= Beginning of Section =
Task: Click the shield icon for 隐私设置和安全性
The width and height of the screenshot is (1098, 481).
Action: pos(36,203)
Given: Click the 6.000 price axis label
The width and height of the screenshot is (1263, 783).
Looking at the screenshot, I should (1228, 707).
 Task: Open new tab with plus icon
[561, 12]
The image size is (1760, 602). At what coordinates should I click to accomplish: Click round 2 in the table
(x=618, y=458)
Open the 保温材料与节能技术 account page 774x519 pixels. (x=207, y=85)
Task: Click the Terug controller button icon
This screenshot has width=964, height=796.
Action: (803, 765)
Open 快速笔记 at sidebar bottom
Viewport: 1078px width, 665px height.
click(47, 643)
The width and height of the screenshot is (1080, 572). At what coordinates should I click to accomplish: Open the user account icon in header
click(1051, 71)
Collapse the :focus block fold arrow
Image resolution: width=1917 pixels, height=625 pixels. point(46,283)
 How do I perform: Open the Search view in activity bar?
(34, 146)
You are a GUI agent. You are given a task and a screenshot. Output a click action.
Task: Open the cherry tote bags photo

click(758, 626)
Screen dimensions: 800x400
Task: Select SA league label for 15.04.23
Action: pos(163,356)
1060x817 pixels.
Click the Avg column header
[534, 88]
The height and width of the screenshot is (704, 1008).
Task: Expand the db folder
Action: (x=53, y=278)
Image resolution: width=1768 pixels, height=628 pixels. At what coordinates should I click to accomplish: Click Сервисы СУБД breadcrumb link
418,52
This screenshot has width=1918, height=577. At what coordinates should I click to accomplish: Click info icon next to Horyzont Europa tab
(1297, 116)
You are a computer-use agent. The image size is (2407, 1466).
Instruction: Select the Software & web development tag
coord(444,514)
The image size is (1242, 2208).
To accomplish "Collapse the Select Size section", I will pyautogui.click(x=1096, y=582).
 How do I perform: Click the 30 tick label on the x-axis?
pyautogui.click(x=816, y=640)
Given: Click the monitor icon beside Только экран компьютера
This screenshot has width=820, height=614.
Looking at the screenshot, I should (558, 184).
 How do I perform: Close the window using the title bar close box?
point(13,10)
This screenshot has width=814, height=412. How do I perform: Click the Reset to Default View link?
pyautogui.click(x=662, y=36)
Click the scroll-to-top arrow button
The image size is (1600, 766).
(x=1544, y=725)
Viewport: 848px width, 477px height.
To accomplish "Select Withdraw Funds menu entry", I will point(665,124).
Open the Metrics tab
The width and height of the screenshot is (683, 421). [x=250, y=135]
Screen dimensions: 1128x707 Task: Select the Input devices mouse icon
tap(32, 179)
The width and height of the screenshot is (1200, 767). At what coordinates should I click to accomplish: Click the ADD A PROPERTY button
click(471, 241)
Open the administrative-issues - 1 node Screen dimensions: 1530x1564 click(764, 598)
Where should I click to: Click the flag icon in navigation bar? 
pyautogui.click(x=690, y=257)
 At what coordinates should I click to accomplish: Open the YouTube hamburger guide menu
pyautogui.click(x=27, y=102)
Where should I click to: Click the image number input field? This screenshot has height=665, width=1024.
= End of Section =
__EXERCISE DESCRIPTION__
After locating the line that contains "Screen dimensions: 1128x707", output it and the remaining lines of the material above, exactly as they read.

__RESPONSE TO THIS EXERCISE__
Screen dimensions: 1128x707 Task: Select the Input devices mouse icon
tap(32, 179)
The width and height of the screenshot is (1200, 767). At what coordinates should I click to accomplish: Click the ADD A PROPERTY button
click(471, 241)
Open the administrative-issues - 1 node Screen dimensions: 1530x1564 click(764, 598)
Where should I click to: Click the flag icon in navigation bar? 
pyautogui.click(x=690, y=257)
 At what coordinates should I click to accomplish: Open the YouTube hamburger guide menu
pyautogui.click(x=27, y=102)
Where should I click to: Click the image number input field? This screenshot has height=665, width=1024.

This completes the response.